Document:
-------------------------

I've described what it will do. Try explaining how a program that works
as described would fail.

There is no way you can know whether the 'close' occurs before or
after the 'poll'. So any rule that requires the implementation to
treat those two cases differently would never apply.

Post by p***@ipal.net
Elsewhere you suggested a program cannot close
a descriptor being waited on. So what happens when it tries and the
close() syscall is performed? Will the be an error from close()? Is
there a standard errno code for it? Is this in POSIX?

It's undefined behavior since there are numerous semantically-distinct
situations that could occur. Real-world platforms can even write data
to the wrong descriptor (and cause security problems) if an
application does this. The only solution in the POSIX world is for the
implementation not to do this.

It is semantically identical to accessing some memory in one thread
while another thread calls 'free' on it.

Post by p***@ipal.net
| It's not a perfectly definable situation because it is impossible for
| a compliant program to know it is in that situation.

-------------------------

Provided material:
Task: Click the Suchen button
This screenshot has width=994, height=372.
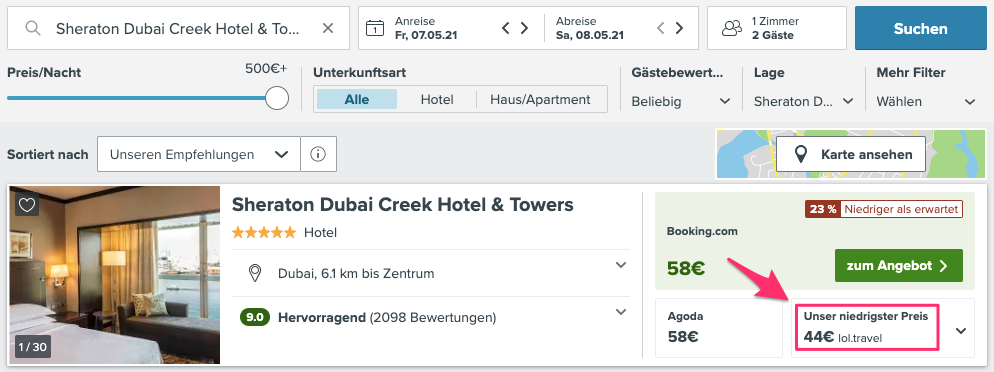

-------------------------

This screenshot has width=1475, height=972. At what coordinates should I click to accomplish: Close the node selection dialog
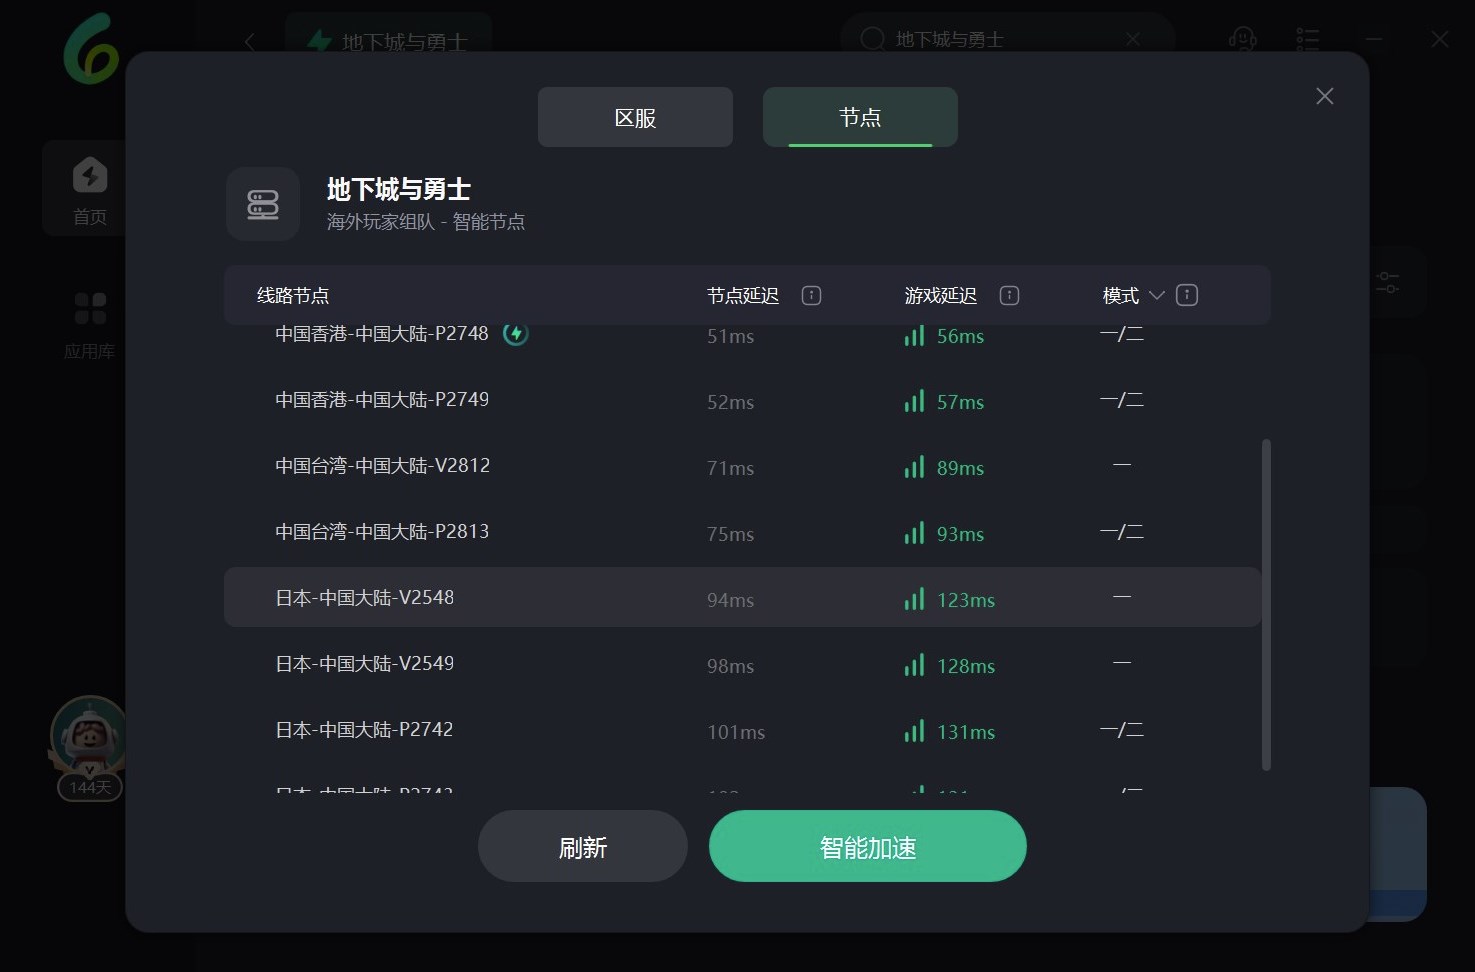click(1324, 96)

-------------------------

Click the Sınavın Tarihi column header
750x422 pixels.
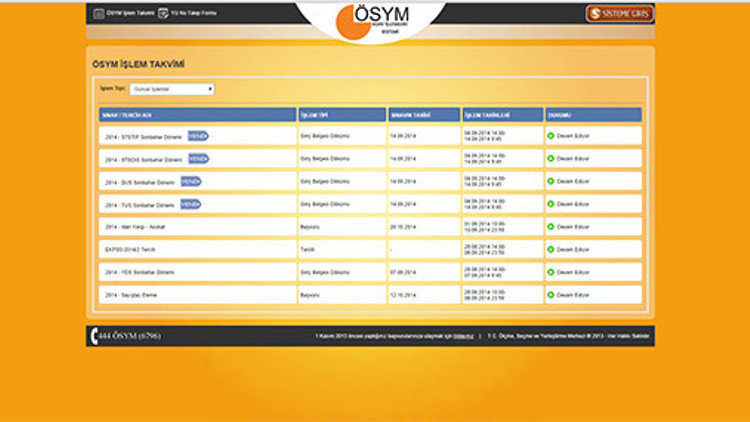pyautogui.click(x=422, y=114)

-------------------------

Problems:
1. Answer these questions from the thread on closing a descriptor during poll, one line each:
(a) What is there no way to know about the 'close' and the 'poll'?
(b) What can real-world platforms do when an application closes a descriptor that is being waited on?
(c) What is that situation semantically identical to?
2. Pick up the thread on closing a descriptor during poll right after its final quoted line, and add the next few lines of the discussion.

The replies:
1.
(a) Whether the 'close' occurs before or after the 'poll'.
(b) They can write data to the wrong descriptor and cause security problems.
(c) Accessing some memory in one thread while another thread calls 'free' on it.

2.
I still think it is. But I think it is clear enough from my description
that I feel there is no need to write code. However, I will write that
code if there is an agreement from the POSIX standards committee that if
my program works, my proposal becomes part of the standard. But if there
is no such process in the works, why should I go beyond describing a
clear scenario that most programmers with an understanding of threads
and Unix can understand?

If a program cannot know that it is in case A, it cannot ever know
that it is entitled to defined behavior for case A. So it must always
except behavior for other cases. It's really that simple. If you
cannot prove you are not in case A, you cannot say that the behavior
for case A is incorrect.

Post by p***@ipal.net
|> | This is undefined behavior. It has caused security problems in the
|> | past.
|
|> Then maybe it needs to become a defined behavior.
|
| As I've tried to explain, that's literally impossible.
|
|
| 1) Thread A is about to call 'poll' on descriptor 5, a socket.
| 2) Thread B 'close's descriptor 5.
| 3) Thread C, an internal thread created by the platform's pthreads
| implementation, runs on a timer and needs to open a descriptor to read
| a library file. It gets descriptor 5 by pure coincidence.
| 4) Thread A enters 'poll' and gets a hit on descriptor 5 for read,
| since a file is always ready for reading.
That's not the scenario I made my proposal for.

You still don't get it. It doesn't matter what scenario you happen to
be in, as far as the standards are concerned. It only matters what you
can prove you are in. The standard is not about what happens to occur,
independent of the code. It's about what the code itself does and what
behavior it must get.

You cannot rule out the scenario above, it can always happen no matter
what you do. So anything that is legal in that scenario above is legal
in the scenarios you imagine.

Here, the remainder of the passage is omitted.